Data on locating visible targets
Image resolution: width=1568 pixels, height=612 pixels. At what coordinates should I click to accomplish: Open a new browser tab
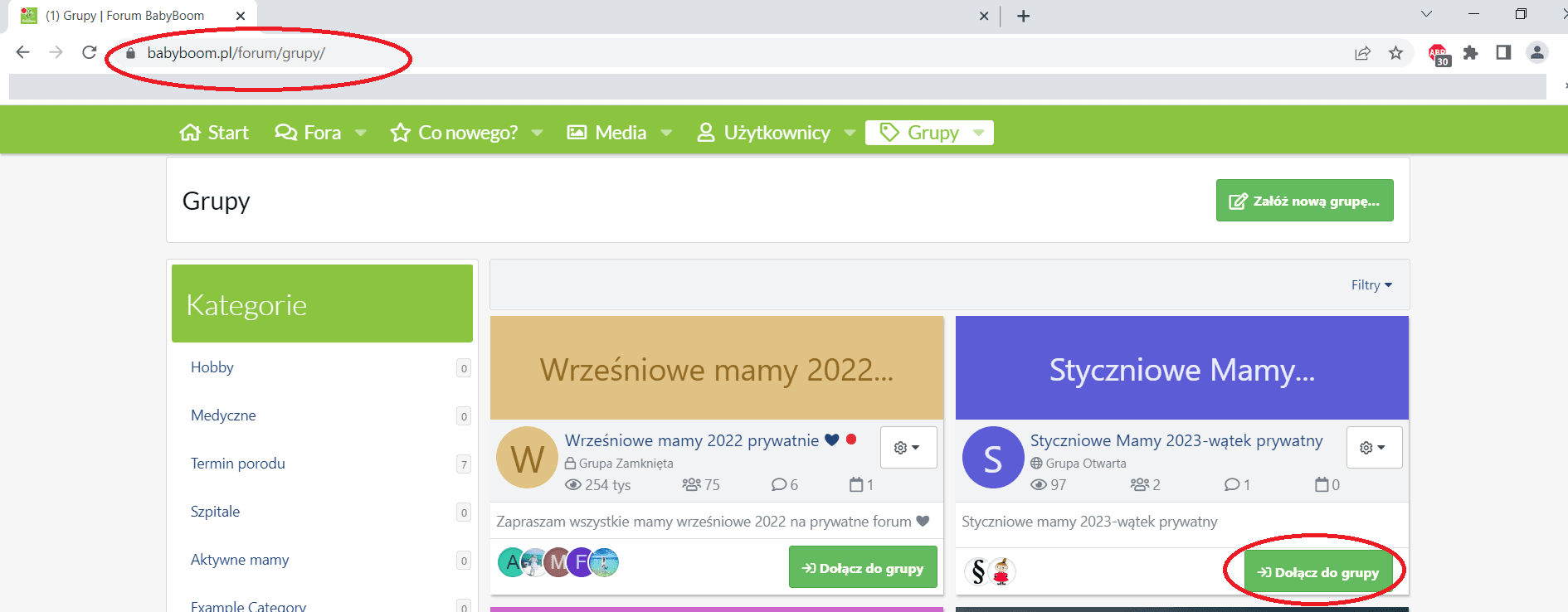1023,16
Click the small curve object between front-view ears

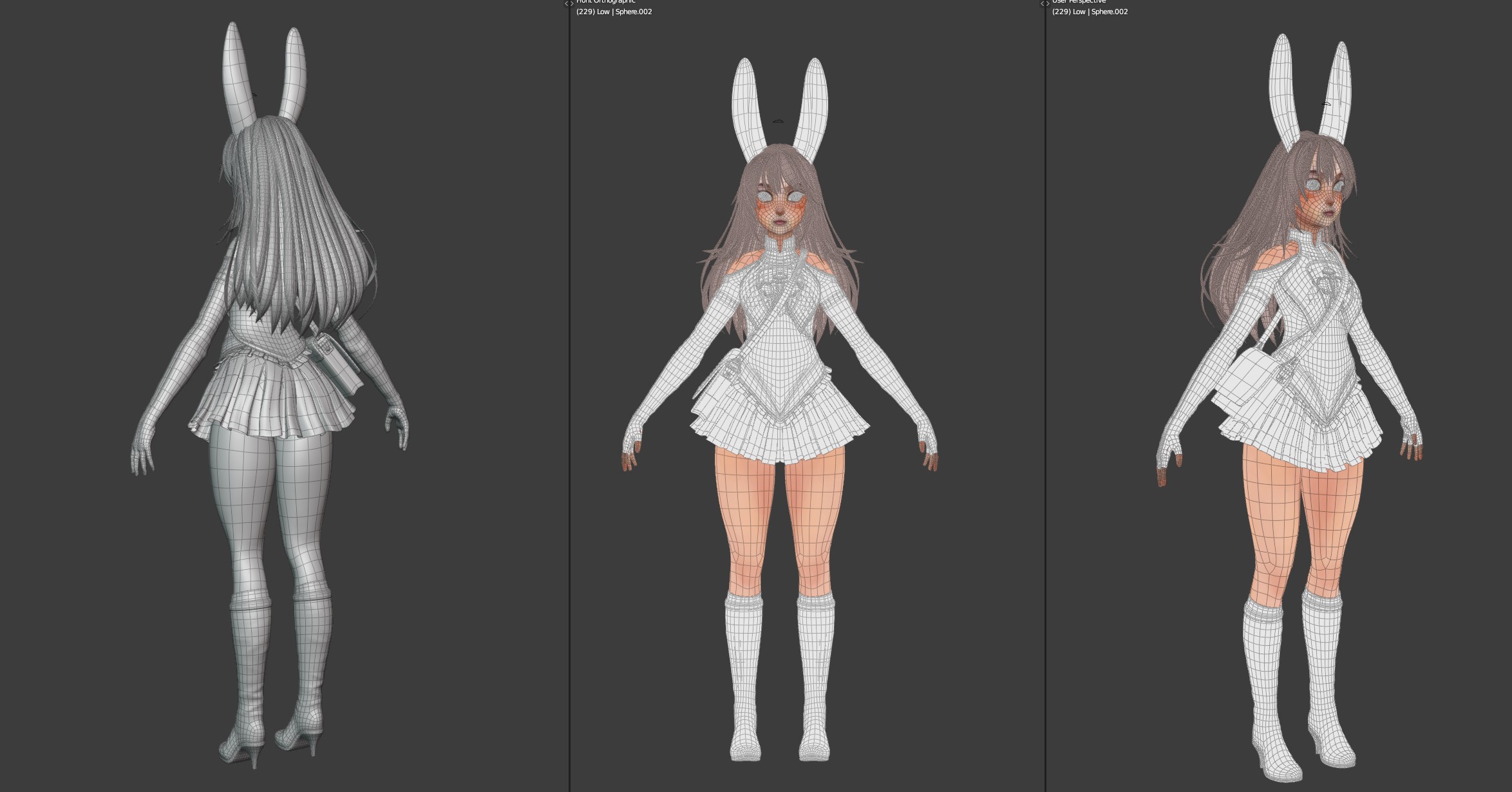(779, 121)
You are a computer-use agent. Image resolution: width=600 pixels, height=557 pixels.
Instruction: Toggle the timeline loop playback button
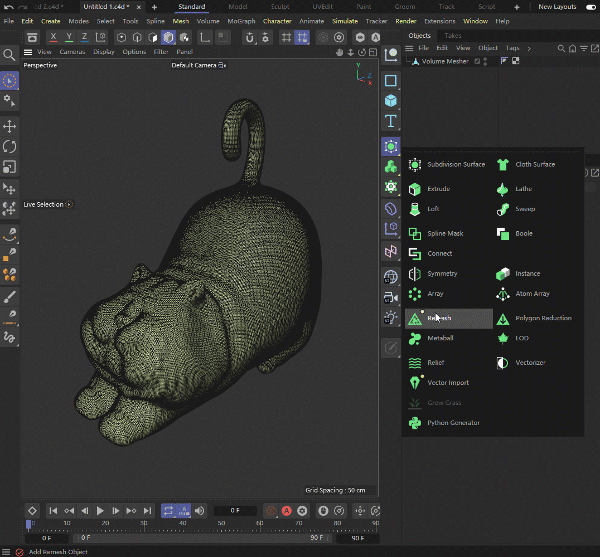point(170,511)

(DIRECTIONS)
Rewrite the material from the line containing "Click the small" through the end, swapping "loop" for "repeat" and leaving everything else unchanged. Omit the pictures from your answer.

(ANSWER TO THIS EXERCISE)
Click the small curve object between front-view ears

(779, 121)
You are a computer-use agent. Image resolution: width=600 pixels, height=557 pixels.
Instruction: Toggle the timeline repeat playback button
point(170,511)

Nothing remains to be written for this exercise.